● **Data supplied**:
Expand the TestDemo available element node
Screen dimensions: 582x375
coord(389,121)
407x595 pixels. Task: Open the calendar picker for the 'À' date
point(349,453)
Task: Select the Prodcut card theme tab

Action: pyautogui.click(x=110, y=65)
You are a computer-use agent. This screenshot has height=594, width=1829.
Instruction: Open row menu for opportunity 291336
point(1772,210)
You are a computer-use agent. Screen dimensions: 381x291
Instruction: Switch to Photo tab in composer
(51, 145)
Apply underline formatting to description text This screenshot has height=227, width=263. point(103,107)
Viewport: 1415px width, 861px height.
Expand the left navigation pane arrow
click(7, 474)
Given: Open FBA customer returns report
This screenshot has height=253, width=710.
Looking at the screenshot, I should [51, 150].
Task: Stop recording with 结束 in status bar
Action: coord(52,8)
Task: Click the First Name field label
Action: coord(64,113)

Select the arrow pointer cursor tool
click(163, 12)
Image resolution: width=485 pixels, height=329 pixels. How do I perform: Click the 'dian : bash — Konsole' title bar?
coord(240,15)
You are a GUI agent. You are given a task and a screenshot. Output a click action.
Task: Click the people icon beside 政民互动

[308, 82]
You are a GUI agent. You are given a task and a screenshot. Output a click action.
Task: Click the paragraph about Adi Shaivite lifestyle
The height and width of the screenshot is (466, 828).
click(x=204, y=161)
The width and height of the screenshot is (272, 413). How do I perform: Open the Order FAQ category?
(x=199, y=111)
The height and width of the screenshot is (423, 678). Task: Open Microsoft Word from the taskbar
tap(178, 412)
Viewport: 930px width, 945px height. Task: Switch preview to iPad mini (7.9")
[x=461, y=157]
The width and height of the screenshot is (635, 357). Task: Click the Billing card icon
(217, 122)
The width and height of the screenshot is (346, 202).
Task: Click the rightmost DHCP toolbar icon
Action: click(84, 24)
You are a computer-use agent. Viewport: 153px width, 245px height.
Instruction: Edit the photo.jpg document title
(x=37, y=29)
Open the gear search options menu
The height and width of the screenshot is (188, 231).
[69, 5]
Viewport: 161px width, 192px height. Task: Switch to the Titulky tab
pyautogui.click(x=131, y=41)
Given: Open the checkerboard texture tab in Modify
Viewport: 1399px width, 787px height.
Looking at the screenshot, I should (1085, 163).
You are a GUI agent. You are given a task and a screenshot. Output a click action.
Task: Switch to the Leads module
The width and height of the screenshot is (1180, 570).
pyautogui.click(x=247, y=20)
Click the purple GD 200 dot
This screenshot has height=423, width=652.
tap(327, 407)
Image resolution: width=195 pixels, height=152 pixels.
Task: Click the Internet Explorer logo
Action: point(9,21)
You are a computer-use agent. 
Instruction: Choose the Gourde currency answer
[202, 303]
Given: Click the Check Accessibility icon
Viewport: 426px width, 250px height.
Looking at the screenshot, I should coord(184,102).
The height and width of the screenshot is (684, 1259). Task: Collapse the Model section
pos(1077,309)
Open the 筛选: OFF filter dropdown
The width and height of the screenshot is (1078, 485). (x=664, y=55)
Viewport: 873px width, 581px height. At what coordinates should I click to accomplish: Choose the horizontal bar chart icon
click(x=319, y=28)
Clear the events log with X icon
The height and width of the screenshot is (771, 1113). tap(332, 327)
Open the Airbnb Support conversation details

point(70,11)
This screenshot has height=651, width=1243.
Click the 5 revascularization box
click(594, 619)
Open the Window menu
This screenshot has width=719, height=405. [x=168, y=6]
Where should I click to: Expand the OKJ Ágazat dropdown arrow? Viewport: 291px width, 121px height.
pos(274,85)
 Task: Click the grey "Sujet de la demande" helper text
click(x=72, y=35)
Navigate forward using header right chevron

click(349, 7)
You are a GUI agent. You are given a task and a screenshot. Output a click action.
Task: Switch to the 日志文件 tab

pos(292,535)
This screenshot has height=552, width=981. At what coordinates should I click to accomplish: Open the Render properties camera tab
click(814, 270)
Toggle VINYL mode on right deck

● **Your task**: Rewrite all of the material above, replacing "Viewport" with "Display" everywhere it appears and leaving everything else unchanged.

● **Answer**:
Expand the TestDemo available element node
Screen dimensions: 582x375
coord(389,121)
407x595 pixels. Task: Open the calendar picker for the 'À' date
point(349,453)
Task: Select the Prodcut card theme tab

Action: pyautogui.click(x=110, y=65)
You are a computer-use agent. This screenshot has height=594, width=1829.
Instruction: Open row menu for opportunity 291336
point(1772,210)
You are a computer-use agent. Screen dimensions: 381x291
Instruction: Switch to Photo tab in composer
(51, 145)
Apply underline formatting to description text This screenshot has height=227, width=263. point(103,107)
Display: 1415px width, 861px height.
Expand the left navigation pane arrow
click(7, 474)
Given: Open FBA customer returns report
This screenshot has height=253, width=710.
Looking at the screenshot, I should [51, 150].
Task: Stop recording with 结束 in status bar
Action: coord(52,8)
Task: Click the First Name field label
Action: coord(64,113)

Select the arrow pointer cursor tool
click(163, 12)
Image resolution: width=485 pixels, height=329 pixels. How do I perform: Click the 'dian : bash — Konsole' title bar?
coord(240,15)
You are a GUI agent. You are given a task and a screenshot. Output a click action.
Task: Click the people icon beside 政民互动

[308, 82]
You are a GUI agent. You are given a task and a screenshot. Output a click action.
Task: Click the paragraph about Adi Shaivite lifestyle
The height and width of the screenshot is (466, 828).
click(x=204, y=161)
The width and height of the screenshot is (272, 413). How do I perform: Open the Order FAQ category?
(x=199, y=111)
The height and width of the screenshot is (423, 678). Task: Open Microsoft Word from the taskbar
tap(178, 412)
Display: 930px width, 945px height. Task: Switch preview to iPad mini (7.9")
[x=461, y=157]
The width and height of the screenshot is (635, 357). Task: Click the Billing card icon
(217, 122)
The width and height of the screenshot is (346, 202).
Task: Click the rightmost DHCP toolbar icon
Action: click(84, 24)
You are a computer-use agent. Display: 153px width, 245px height.
Instruction: Edit the photo.jpg document title
(x=37, y=29)
Open the gear search options menu
The height and width of the screenshot is (188, 231).
[69, 5]
Display: 161px width, 192px height. Task: Switch to the Titulky tab
pyautogui.click(x=131, y=41)
Given: Open the checkerboard texture tab in Modify
Display: 1399px width, 787px height.
Looking at the screenshot, I should (1085, 163).
You are a GUI agent. You are given a task and a screenshot. Output a click action.
Task: Switch to the Leads module
The width and height of the screenshot is (1180, 570).
pyautogui.click(x=247, y=20)
Click the purple GD 200 dot
This screenshot has height=423, width=652.
tap(327, 407)
Image resolution: width=195 pixels, height=152 pixels.
Task: Click the Internet Explorer logo
Action: point(9,21)
You are a computer-use agent. 
Instruction: Choose the Gourde currency answer
[202, 303]
Given: Click the Check Accessibility icon
Display: 426px width, 250px height.
Looking at the screenshot, I should coord(184,102).
The height and width of the screenshot is (684, 1259). Task: Collapse the Model section
pos(1077,309)
Open the 筛选: OFF filter dropdown
The width and height of the screenshot is (1078, 485). (x=664, y=55)
Display: 873px width, 581px height. At what coordinates should I click to accomplish: Choose the horizontal bar chart icon
click(x=319, y=28)
Clear the events log with X icon
The height and width of the screenshot is (771, 1113). tap(332, 327)
Open the Airbnb Support conversation details

point(70,11)
This screenshot has height=651, width=1243.
Click the 5 revascularization box
click(594, 619)
Open the Window menu
This screenshot has width=719, height=405. [x=168, y=6]
Where should I click to: Expand the OKJ Ágazat dropdown arrow? Display: 291px width, 121px height.
pos(274,85)
 Task: Click the grey "Sujet de la demande" helper text
click(x=72, y=35)
Navigate forward using header right chevron

click(349, 7)
You are a GUI agent. You are given a task and a screenshot. Output a click action.
Task: Switch to the 日志文件 tab

pos(292,535)
This screenshot has height=552, width=981. At what coordinates should I click to accomplish: Open the Render properties camera tab
click(814, 270)
Toggle VINYL mode on right deck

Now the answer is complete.